(Data excerpts)
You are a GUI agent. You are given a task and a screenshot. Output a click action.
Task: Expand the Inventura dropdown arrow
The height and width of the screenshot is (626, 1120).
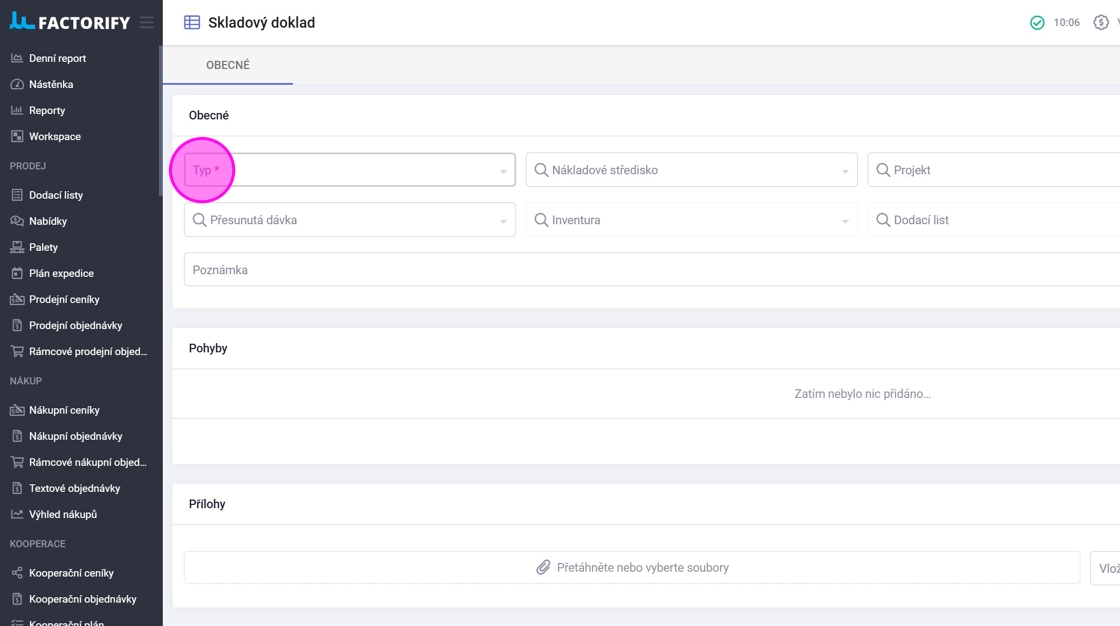click(x=845, y=221)
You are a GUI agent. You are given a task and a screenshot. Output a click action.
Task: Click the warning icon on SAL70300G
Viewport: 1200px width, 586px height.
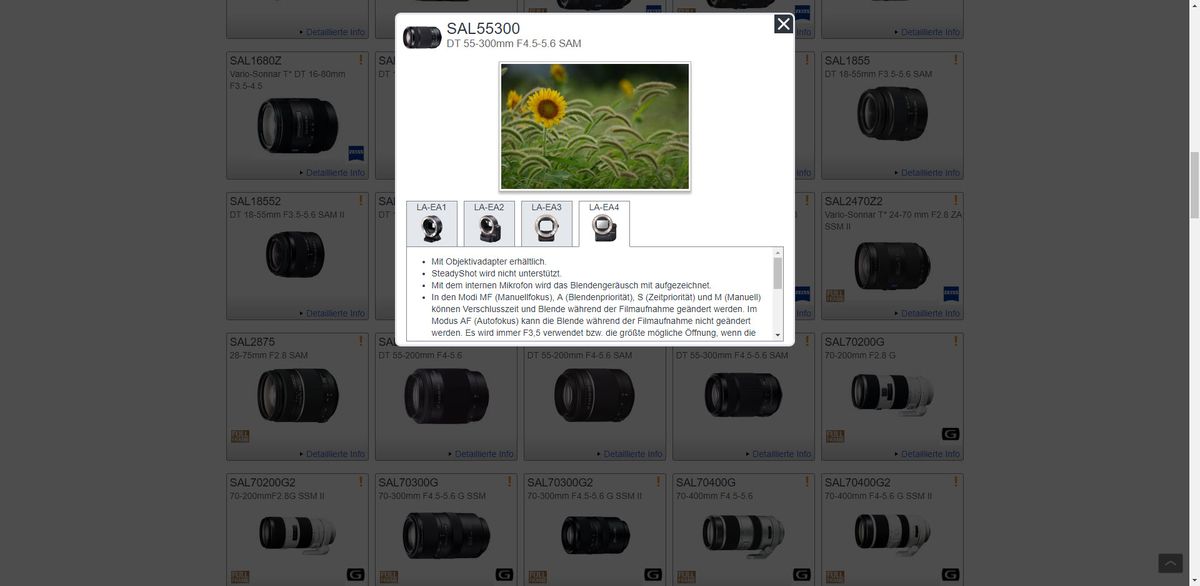coord(510,481)
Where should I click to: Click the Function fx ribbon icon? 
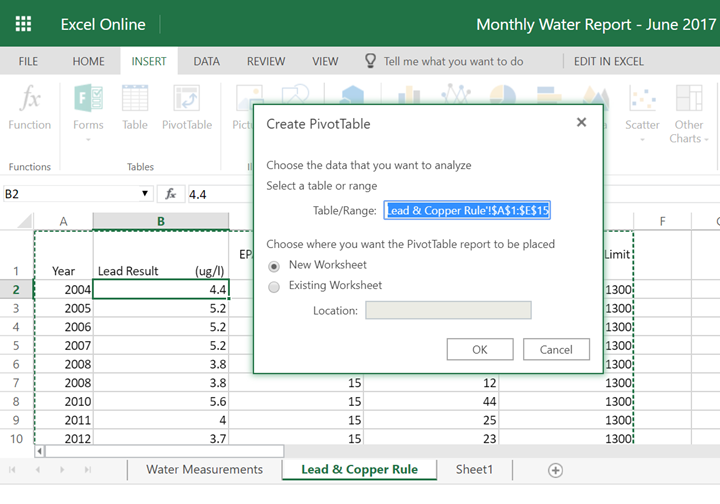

• _ACTION ITEM_
Produce an exact reprint of the entries, dropping the images.

• _RESPONSE AREA_
You are a GUI agent. You are given a task and a screenshot. Output a click action.
Task: Expand the Inventura dropdown arrow
The height and width of the screenshot is (626, 1120).
click(x=845, y=221)
You are a GUI agent. You are given a task and a screenshot. Output a click action.
Task: Click the warning icon on SAL70300G
Viewport: 1200px width, 586px height.
coord(510,481)
Where should I click to: Click the Function fx ribbon icon? 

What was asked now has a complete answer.